Parents crucial when children with deafblindness develop language
8 May 2023
"Every time I went to a course aimed at professionals working with deafblindness I thought 'But this is what parents need to learn!'", says Janna Brattli, mother of three-year old Jenny who has congenital deafblindness. Now Janna wants to raise the parental perspective on developing language with a child with deafblindness.
At the end of April 32 people gathered in Stockholm for a three-day course; Co-creating language with children with deafblindness. 31 of them were professionals working with persons with deafblindness in one way or another, and the 32nd was Janna Brattli, mother of Jenny, a three-year old girl who has a severe hearing loss and is completely blind.
– If you as a parent don’t know how to develop spoken language, then you can’t help your child with other kinds of language, such as tactile sign language or ways of expression that are not signs but saying something with body and movement, says Janna Brattli.
Exploring a glass of water
Janna contributed to the course by giving a lecture about the parental perspective adding lots of examples from her daily life with Jenny.
– At one point, for at least six months, it became impossible to bathe Jenny. We don’t know why but it was like torture for her. We had to start with a glass of water for her to explore with her hand to gradually make her enjoy bathing again, explains Janna Brattli.

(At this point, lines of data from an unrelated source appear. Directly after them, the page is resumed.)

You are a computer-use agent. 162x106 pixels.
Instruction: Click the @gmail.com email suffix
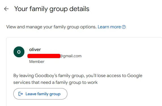71,56
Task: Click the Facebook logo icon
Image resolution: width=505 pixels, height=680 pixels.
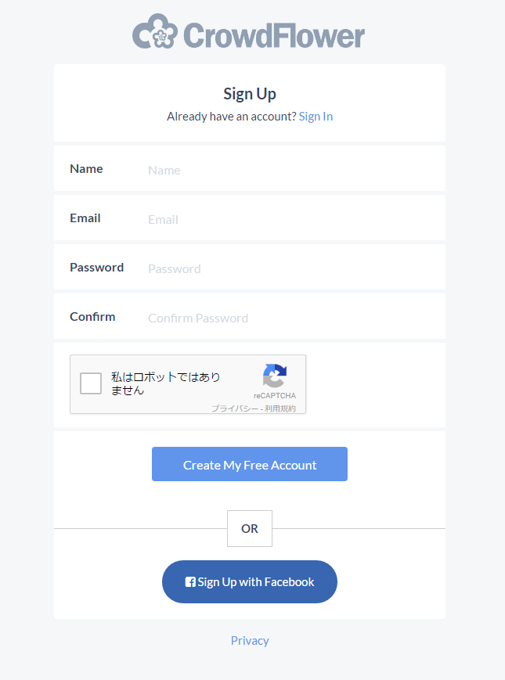Action: 190,582
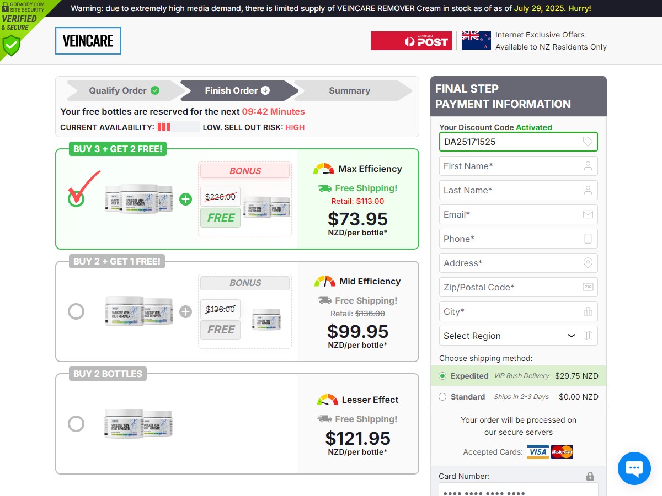
Task: Click the Visa card icon
Action: point(538,452)
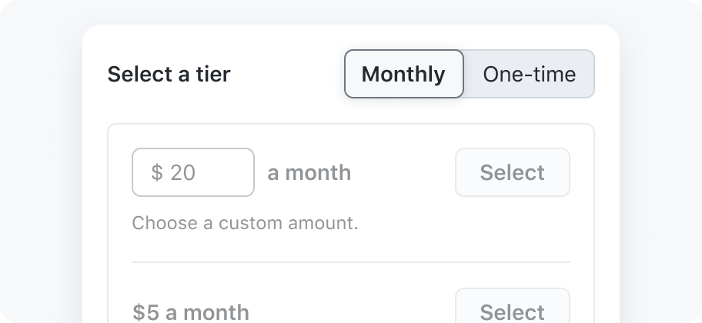Click the "Choose a custom amount." helper text

pos(245,224)
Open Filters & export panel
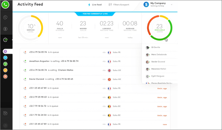The width and height of the screenshot is (222, 130). point(119,5)
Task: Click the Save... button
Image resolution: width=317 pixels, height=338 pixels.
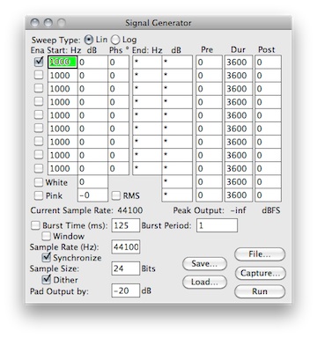Action: click(x=204, y=263)
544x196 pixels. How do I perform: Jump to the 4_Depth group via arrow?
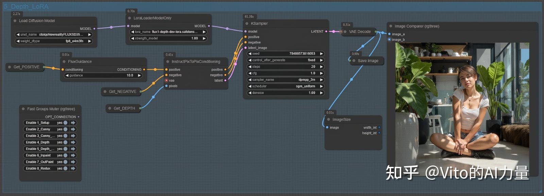point(73,142)
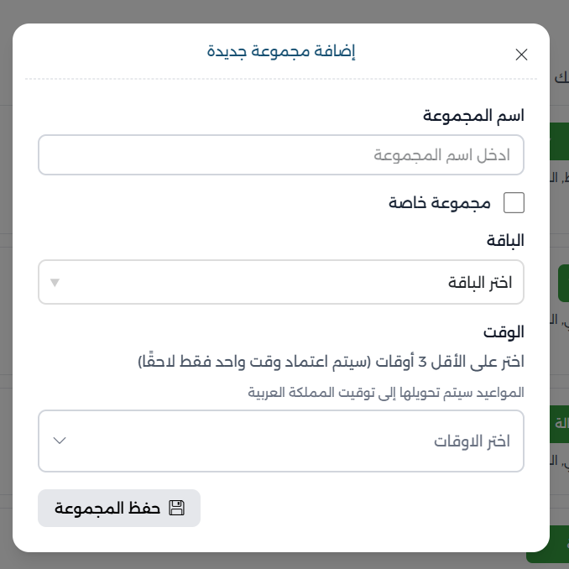Close the إضافة مجموعة جديدة dialog

pyautogui.click(x=521, y=55)
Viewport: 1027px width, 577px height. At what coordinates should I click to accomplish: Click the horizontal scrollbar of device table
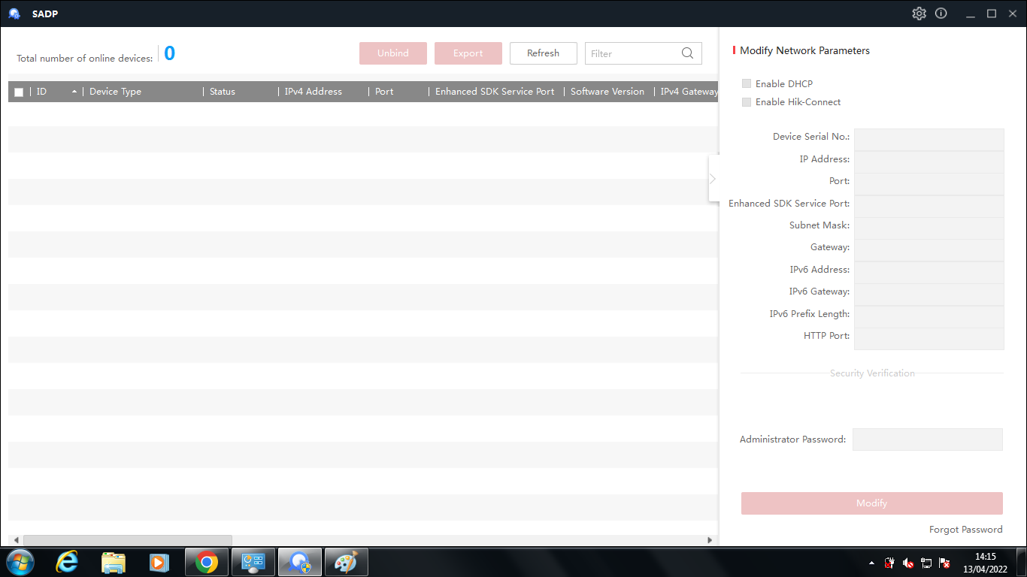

Parents are an important resource
All children are born with an intention and a desire to communicate, regardless of language and form of communication, but children with congenital deafblindness express themselves in different ways. It can be through speech, sounds, signs, bodily signals, or other expressions.
– These children need people around them who can understand and meet their expressions, as language. It can be difficult for the environment to recognize these expressions as language, and this requires a special competence also for the parents, says Marit Irene Vie, Senior adviser and family counsellor at Eikholt, Norway.
Marit Irene Vie also participated in the course in language development with a lecture. She sees parents as the child’s most important resource for promoting a good basis for language development.
– Parents know their child best, and parents who have a child with deafblindness can best tell what kind of support they need, says Marit Irene Vie.
Transfer knowledge to networks
Parents need information and knowledge from people who know more about expressing themselves in atypical ways, in order to practice interpretation, to understand and respond to this different form of communication. They also need knowledge of what is needed to facilitate language development.
– It is important that the parents gain knowledge about communication that is based on bodily expressions that the child creates based on his/her own experiences. It is also necessary to transfer knowledge to networks, such as the rest of the family, kindergarten and school, so that they also learn about a bodily-tactile way of communicating, says Marit Irene Vie.
The basic understanding is about recognizing, confirming, and using the same expressions as the child, but also expanding and supporting the child with tactile- or visual signs or words.
Curiosity helps to get knowledge
Janna Brattli sees a lack of courses that are directed at parents, instead she has attended four different courses or other kinds of gatherings mainly directed at professionals within the field.
– I have been to events for people working with deafblindness or combined sensory loss, events aimed at professionals – not parents. Every time I thought ‘But this is what parents need to learn!’, explains Janna Brattli.
It is her curiosity that has pushed her to explore this field.
– As a person, I’m curious and I often find out a little bit of everything, even if I don’t need the knowledge. For example, I do not need knowledge of how to cook in Istanbul, but it is interesting. When my husband and I had our daughter, it was an advantage to have that kind of curiosity. We listened to professionals and took in what they said, but also read on our own about how a person with combined sensory loss or deafblindness, can learn languages, says Janna Brattli.
Learning from her daughter
Janna Brattli has not only learnt a lot about language since her daughter was born, she has also learnt to appreciate new things.
– I have learned so much from my daughter Jenny! She has a closeness and a presence in touching a thing that can be best compared with if you have a loved one and you see a small birthmark on their neck, something completely unique to that person. Jenny has such a presence towards the little things in almost everything around her, says Janna Brattli.